How the new IFRS For SME conceptual framework changes your accounting

By KC Rottok Chesaina - Chief IFRS Officer, Mueni Management Consulting

On a quiet Monday morning in Johannesburg, the finance team of Makwande Engineering (Pty) Ltd opens a new working paper titled:

“IFRS for SMEs – First-time application (effective 1 January 2027)”

This is an imagined scenario — but one that will soon be very real for many South African medium-sized companies. The third edition of the IFRS for SMEs Accounting Standard is effective for annual periods beginning on or after 1 January 2027, with early application permitted.

For Makwande, this will be the first set of financial statements prepared under the revised Standard. And before the team touches revenue, provisions or financial instruments, they start where the IASB clearly intends them to start:

Section 2 – Concepts and Pervasive Principles.

Why Section 2 suddenly matters on Day One

In previous years, Section 2 felt academic — useful for exams, rarely decisive in practice. Under the revised Standard, it becomes operational.

Section 2 now explicitly mirrors the 2018 Conceptual Framework for Financial Reporting, and it is designed to guide preparers when the Standard does not contain a specific requirement.

Redefining an asset: reading the Standard, not relying on instinct

One of the first balance-sheet debates at Makwande concerns specialised tooling used in long-term customer contracts. Instead of relying on habit, the team goes straight to the new wording.

The revised Section 2 defines an asset as:

“a present economic resource controlled by the entity as a result of past events.”

It then explains that:

“An economic resource is a right that has the potential to produce economic benefits.”

This wording forces a change in thinking. The question is no longer “Do we own it?” but:

  • What right does Makwande control?
  • Can that right produce economic benefits, even if resale is limited?

For first-time adoption, this clarity is critical. The team documents the rights arising from customer contracts, links them to future cash inflows, and concludes — with confidence — that the tooling meets the asset definition.

Recognition: uncertainty is no longer an excuse

As Makwande prepares opening balances, provisions come under scrutiny — particularly warranties on exported equipment.

The revised Section 2 is explicit that recognition is not blocked by uncertainty. It states, in substance, that an item is recognised if:

  • it meets the definition of an element, and
  • recognition provides relevant information and a faithful representation.

The Standard acknowledges that estimates are part of financial reporting. Measurement uncertainty does not prevent recognition if the information is still useful.

For Makwande, this is a turning point.

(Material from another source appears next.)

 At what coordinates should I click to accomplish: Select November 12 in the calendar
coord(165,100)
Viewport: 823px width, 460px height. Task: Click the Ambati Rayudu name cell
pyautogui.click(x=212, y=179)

Instead of deferring recognition because outcomes are uncertain, the finance team recognises provisions using reasonable assumptions and explains the estimation clearly in the notes.

Materiality: no longer about size alone

One of the most practical changes Makwande encounters during first-time adoption is the refreshed concept of materiality.

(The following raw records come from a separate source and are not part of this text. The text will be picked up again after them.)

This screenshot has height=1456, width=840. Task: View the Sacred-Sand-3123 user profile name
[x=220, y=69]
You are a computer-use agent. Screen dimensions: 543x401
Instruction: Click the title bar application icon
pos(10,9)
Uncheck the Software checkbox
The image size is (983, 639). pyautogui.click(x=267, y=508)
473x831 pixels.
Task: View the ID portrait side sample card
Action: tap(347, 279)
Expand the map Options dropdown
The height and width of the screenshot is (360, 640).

Section 2 now explains that information is material if:

“omitting, misstating or obscuring it could reasonably be expected to influence decisions that the primary users of financial statements make.”

This wording changes behaviour.

Small related-party transactions — previously dismissed as immaterial by value — are reconsidered in context. The team asks a different question:

Could this information influence how users assess governance, risk or stewardship?

For Makwande’s first IFRS-for-SMEs-compliant statements, disclosure becomes more thoughtful, not more verbose.

Faithful representation beats false precision

First-time adoption exposes estimates everywhere: long-term incentives, decommissioning obligations, variable consideration in contracts.

Section 2 reinforces that faithful representation means information must be:

  • complete,
  • neutral, and
  • free from error - within the limits of estimation.

The Standard does not demand perfection. It demands transparency.

Makwande embraces this. Estimates are recognised, assumptions are disclosed, and uncertainty is explained rather than hidden.

When the Standard is silent, Section 2 speaks

The real test comes when Makwande encounters a supplier-financing arrangement that does not fit neatly into any single section of the Standard.

Instead of forcing an analogy, the team builds an accounting policy from first principles:

  • Does the arrangement create a new liability?
  • Does it change the nature of existing trade payables?
  • What measurement best reflects the economic substance?

Section 2 explicitly directs entities to use its concepts to develop policies in such cases. For the first time, the finance team feels authorised — not exposed — when exercising judgement.

What first-time adoption really changes

When Makwande signs off its first financial statements compliant with the revised IFRS for SMEs (effective 1 January 2027), the numbers are not dramatically different.

But the thinking behind them is.

Section 2 has reshaped how the company:

  • defines assets and liabilities,
  • recognises uncertainty,
  • applies materiality,
  • and defends judgement.

The quiet message of the new Section 2

For South African medium-sized companies preparing for 2027, the message is subtle but firm:

This is no longer a checklist Standard.

It is a thinking Standard.

As Makwande’s CFO reflects in this imagined moment of first-time adoption:

“The biggest change wasn’t the accounting. It was how we explained it — to ourselves first, and then to everyone else.”

And that is precisely what the revised Section 2 was designed to achieve.